В историографии сложилось необоснованное мнение, что Ф. Таборский и стал главным источником информации чешского профессора по всем вопросам, включая внутреннюю обстановку в России и развитие неославянского движения[70].

Однако дело обстояло совсем не так. Отметим, что Публичная библиотека в северной столице стала своеобразной творческой мастерской

Масарика и оживленным научным и политическим центром чешско-российских контактов. Во-вторых, как показывают записи в путевом дневнике Ф. Таборского, Масарик вовсе не сидел взаперти в гостинице и часто ходил в гости к самым разным деятелям.

Таборский оставил следующую дневниковую запись от 17 марта 1910 г.: «У нас обедали Масарик и полковник М.Я. Балясный (его личность, как ни странно, совсем проглядели в чешской историографии. – Е.Ф.).

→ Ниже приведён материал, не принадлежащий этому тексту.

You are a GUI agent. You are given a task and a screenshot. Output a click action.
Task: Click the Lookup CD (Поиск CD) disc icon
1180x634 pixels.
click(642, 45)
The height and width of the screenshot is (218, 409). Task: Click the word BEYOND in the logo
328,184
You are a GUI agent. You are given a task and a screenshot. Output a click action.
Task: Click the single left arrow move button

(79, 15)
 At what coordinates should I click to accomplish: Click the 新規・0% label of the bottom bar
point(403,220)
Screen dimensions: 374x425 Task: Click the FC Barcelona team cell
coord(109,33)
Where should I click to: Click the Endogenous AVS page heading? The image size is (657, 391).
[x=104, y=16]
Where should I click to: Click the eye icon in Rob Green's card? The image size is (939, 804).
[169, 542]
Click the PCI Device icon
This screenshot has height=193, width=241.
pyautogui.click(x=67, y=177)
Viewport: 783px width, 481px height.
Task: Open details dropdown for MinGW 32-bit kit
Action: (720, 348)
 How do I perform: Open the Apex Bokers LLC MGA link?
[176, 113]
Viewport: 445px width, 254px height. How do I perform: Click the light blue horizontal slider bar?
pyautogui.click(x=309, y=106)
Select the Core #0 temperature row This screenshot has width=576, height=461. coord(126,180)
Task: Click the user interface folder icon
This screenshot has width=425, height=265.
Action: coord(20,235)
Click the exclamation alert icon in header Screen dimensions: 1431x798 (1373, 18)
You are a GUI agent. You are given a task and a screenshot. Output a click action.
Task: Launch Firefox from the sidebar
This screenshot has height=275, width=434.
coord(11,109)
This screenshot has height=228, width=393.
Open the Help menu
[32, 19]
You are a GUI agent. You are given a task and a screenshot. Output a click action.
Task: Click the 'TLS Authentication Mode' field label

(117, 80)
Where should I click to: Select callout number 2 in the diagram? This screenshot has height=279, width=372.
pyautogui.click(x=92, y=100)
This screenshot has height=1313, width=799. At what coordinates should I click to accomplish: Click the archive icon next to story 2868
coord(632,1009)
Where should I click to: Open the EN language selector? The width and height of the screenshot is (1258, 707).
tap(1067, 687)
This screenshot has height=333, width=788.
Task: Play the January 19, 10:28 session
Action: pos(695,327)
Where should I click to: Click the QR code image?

На одном из приемов в салоне М.Я. Балясного Масарик сказал об украинстве: в России мне неизвестна украинская национальность. Мы говорили также о польском и финском вопросах. Масарик стоит на позиции газеты «Речь»[71]. Трудно сказать, какой смысл вкладывал Масарик и Таборский в изречение об украинской национальности. Здесь подчеркнем лишь, что Масарик на протяжении длительного времени сочувственно относился к украинскому национальному движению и был сторонником достижения украинцами национальной эмансипации.

В разговоре с Таборским он признался, что считал польскую культуру более высокой по сравнению с русской – чему активно воспротивился Ф. Таборский[72].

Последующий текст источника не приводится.